Surprised to see that some zooms made the list.

Well that's a relief. I don't own a single one. Got to go make some fuzzy pictures.

No Leica? Can't be accurate. Lol. Actually, do we know if they've ever tested a 50mm, let alone any Leica. Where are my 3 Swedish au pairs when I need them?

In the comments there are explanations for why 50mm lenses are missing (the selected lenses are exceptionally good also in the corners), and why Leica is not on top.

Here is a shortened summary on Leica, from a comment by Christian Nilsson: "Leica lenses are still among the sharpest, but not the sharpest overall. For example Sigma has lenses which can be compared without problems to any Leica lens, for example Sigma 70/2.8 Macro, Sigma 150/2.8 Macro and Sigma 180/2.8 Macro."

There's at least one mistake in the list: The Voigtländer APO Lanthar 90 is only f:3.5, not f:2.8 as listed.
But I can confirm that it's an exceptional lens, in SLR mount with the additional benefit of close focus capability. (The naked lens focuses down to 1:3.5 and it comes with a matching achromat +2.5 that brings it to 1:1.8).
It's only weakness is quite visible vignetting "wide open".

Well, at least I own two of them. And I wonder just how up to date the list is? I was surprised that the new Sigma 35 1.4 art lens was not in the list. It's as sharp if not sharper than the other two that I do own on the list.

But perhaps that's splitting hairs or is that what the list is all about :)

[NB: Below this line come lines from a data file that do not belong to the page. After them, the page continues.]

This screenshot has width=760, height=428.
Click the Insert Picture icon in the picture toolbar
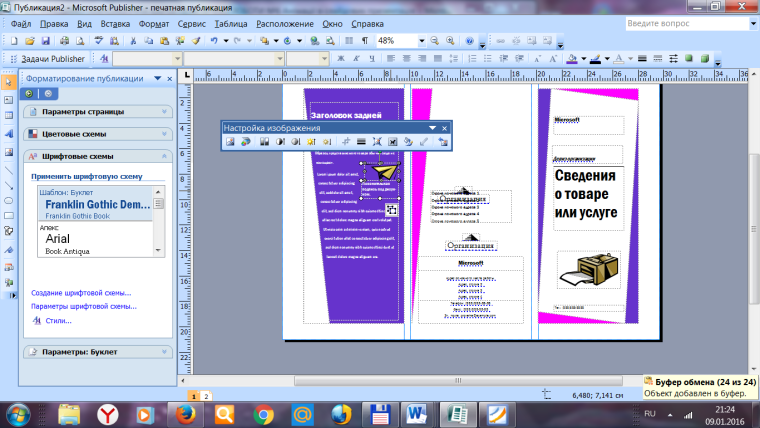(x=230, y=142)
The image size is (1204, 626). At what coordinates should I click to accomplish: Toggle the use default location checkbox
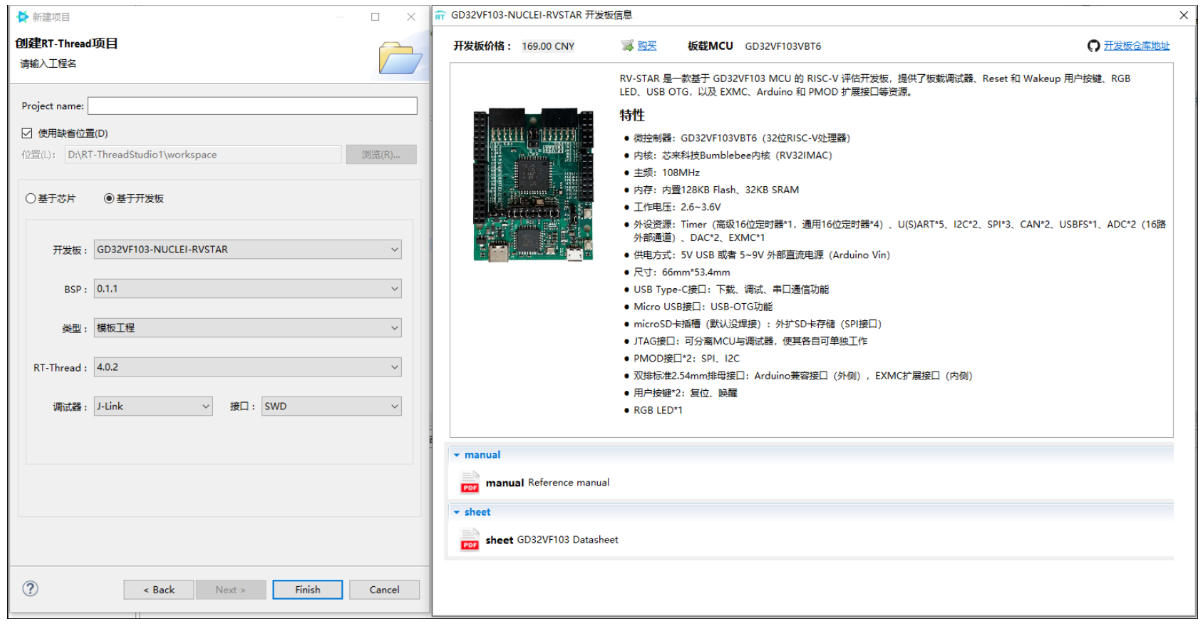click(x=28, y=133)
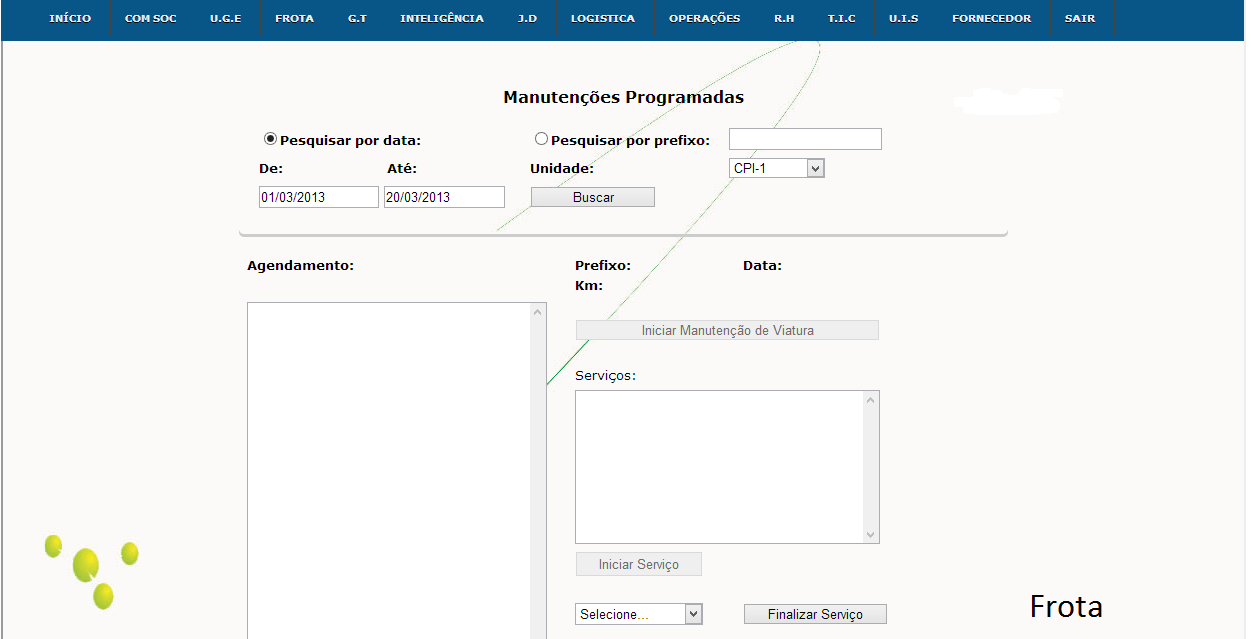1251x639 pixels.
Task: Open the R.H menu
Action: point(784,19)
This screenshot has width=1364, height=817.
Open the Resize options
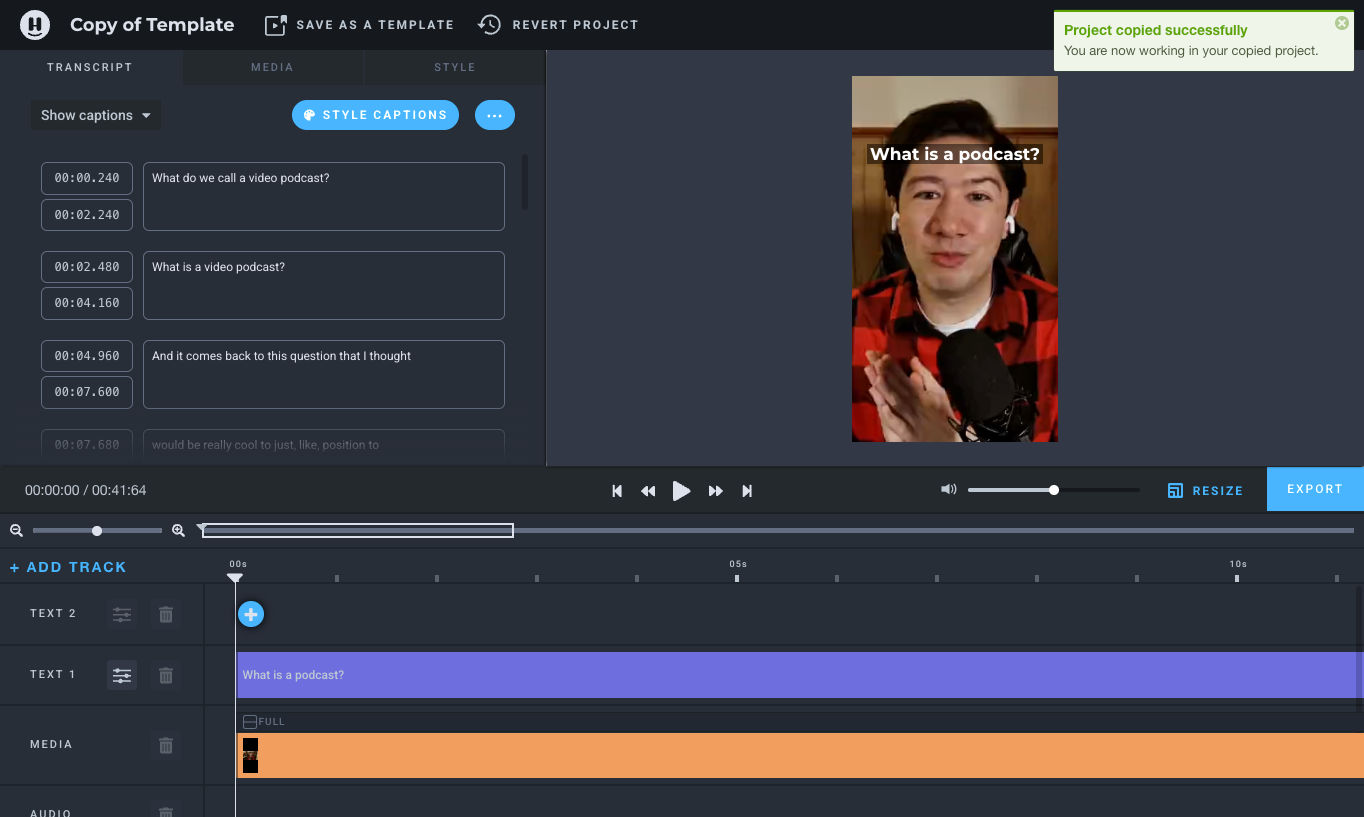1205,491
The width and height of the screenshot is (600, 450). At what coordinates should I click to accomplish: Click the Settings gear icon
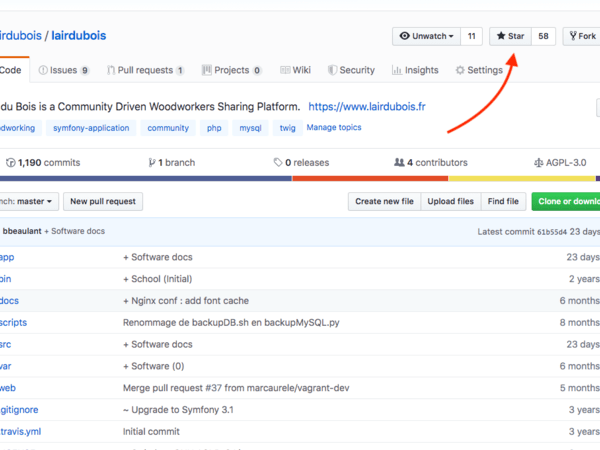tap(460, 71)
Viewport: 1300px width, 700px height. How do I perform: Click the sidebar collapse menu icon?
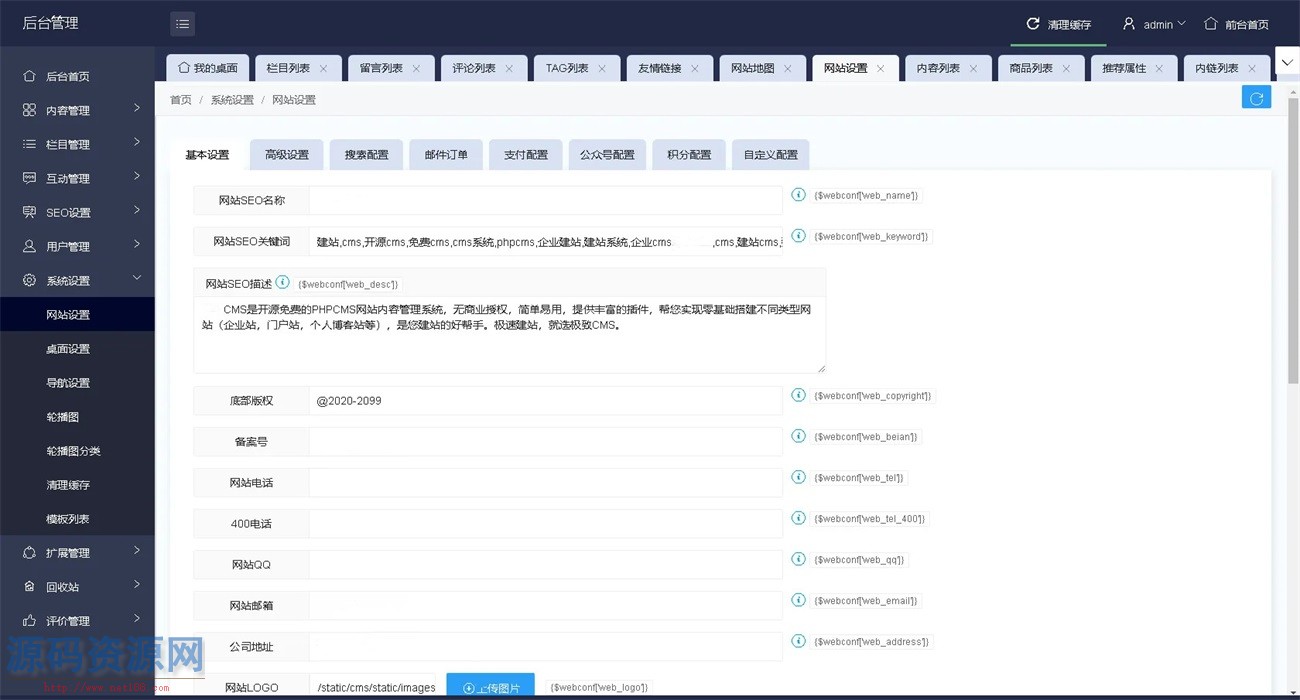click(182, 24)
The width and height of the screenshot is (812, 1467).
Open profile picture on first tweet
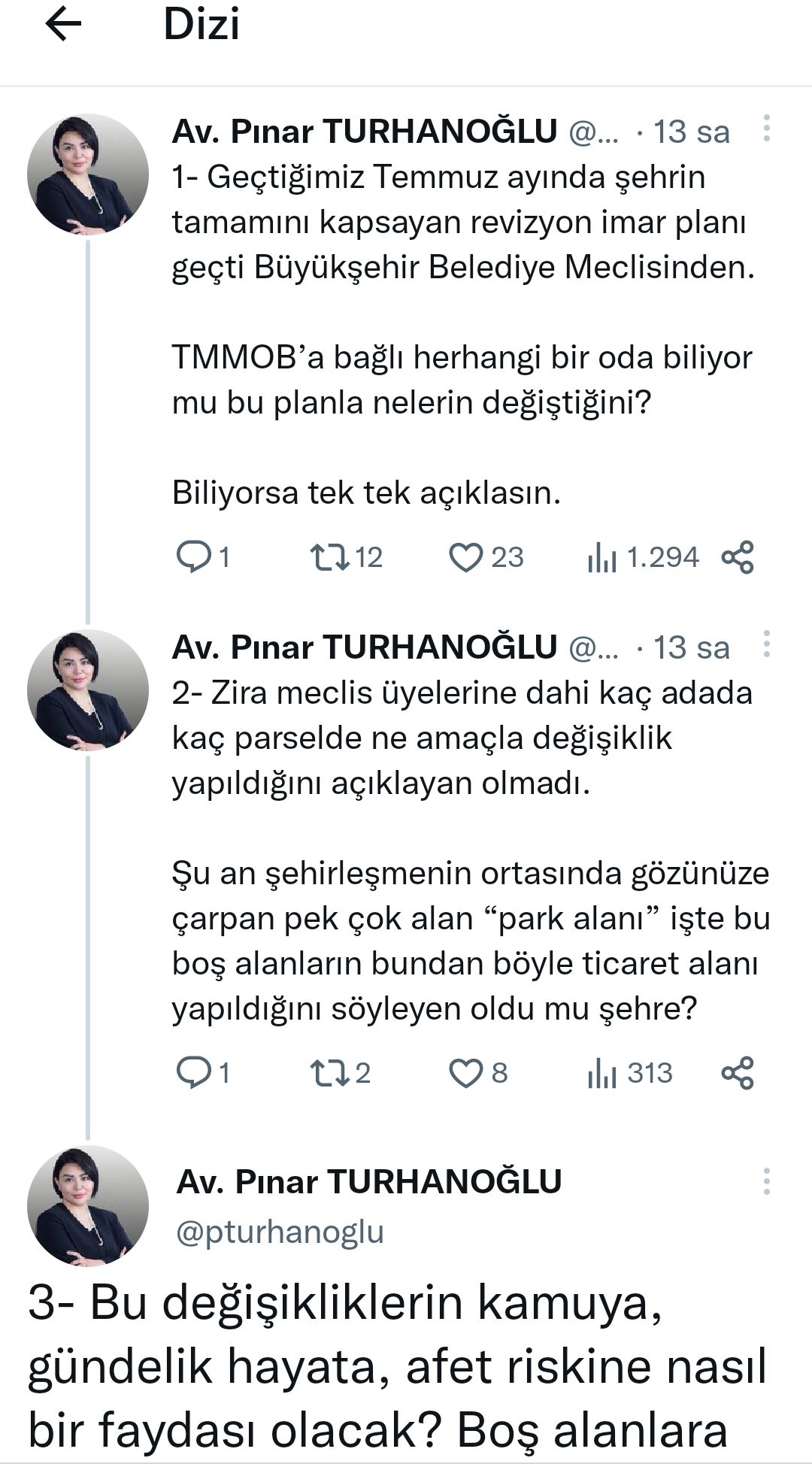(x=88, y=174)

I would have guessed the 90mm Apo-Lanthar would be on here, but I'm quite surprise there wasn't some version of the 85mm Carl Zeiss, in fact, at one time (back when I owned and adored the RTS stuff), I think Carl Zeiss was advertising that their 50mm for the system was the sharpest production lens, bar none! No surprise to me that there aren't any Leicas, tho (I keep telling people, look t the stats, the Leicas are highly over-rated, that's why they have to talk about "feel", and that "certain something"...

"Curiously, there are no 50mm lenses, and no Leica lenses...."
This certainly makes one suspicious of their methods.

Sharpness in a lens is important, but I am surprised that so few other lens characteristics are evaluated, and are often not even discussed. Things like color rendering, macro contrast, depth of field for a given aperture, how the lens renders going out of focus, tonal smoothness and subtlety, micro contrast, aberration correction, does the image size vary with focusing, does a zoom hold focus while zooming. I'm sure there are other qualities more discerning photographers are aware of.

you can have the Swedish text translated into English if you go to
and paste in the URL

Perhaps Leica lenses aren't the sharpest after all but surely they're more about that 3D look and "the glow"? :-)

Re Voigtländer Apo-Lanthar 90mm: Andreas Weber is correct in pointing out that the most recent version (SL II for Nikon, Canon and Pentax mounts), now sadly discontinued, had a maximum aperture of f/3.5, not f/2.8. (That would be the Tele-Elmarit M…)
However, the Swedish article clearly states that the version tested in 2002 was the LTM 39mm screw mount for rangefinders, therefore not entirely identical to the later (D)SLR SL and SL II versions. A superb lens, anyhow, and with the Zeiss Distagon one of my two that made the list.

But MTF, essential and informative as it is, does not tell the whole story.
Perceived sharpness, edge acutance, texture acutance, and most importantly to me, micro-contrast, especially in areas of difficult illuminance (i.e. very low or very bright light) matter photographically, and lenses with quite similar MTF curves may produce not quite identical pictures. I just spent half the night taking nocturnal shots with the Zeiss Apo-Sonnar 135mm f/2 and with another, highly regarded short tele that presents, on paper, very comparable MTF data. However, the micro-contrast, crisp texture acutance and hue rendition of the Apo-Sonnar enliven the pictures in a way I would not have thought possible, at least not in 35mm format. This is one of the most exceptional lenses I have ever worked with; and yet its competitor is very good and measures very well. Based on paper form alone, the difference should not be as tangible.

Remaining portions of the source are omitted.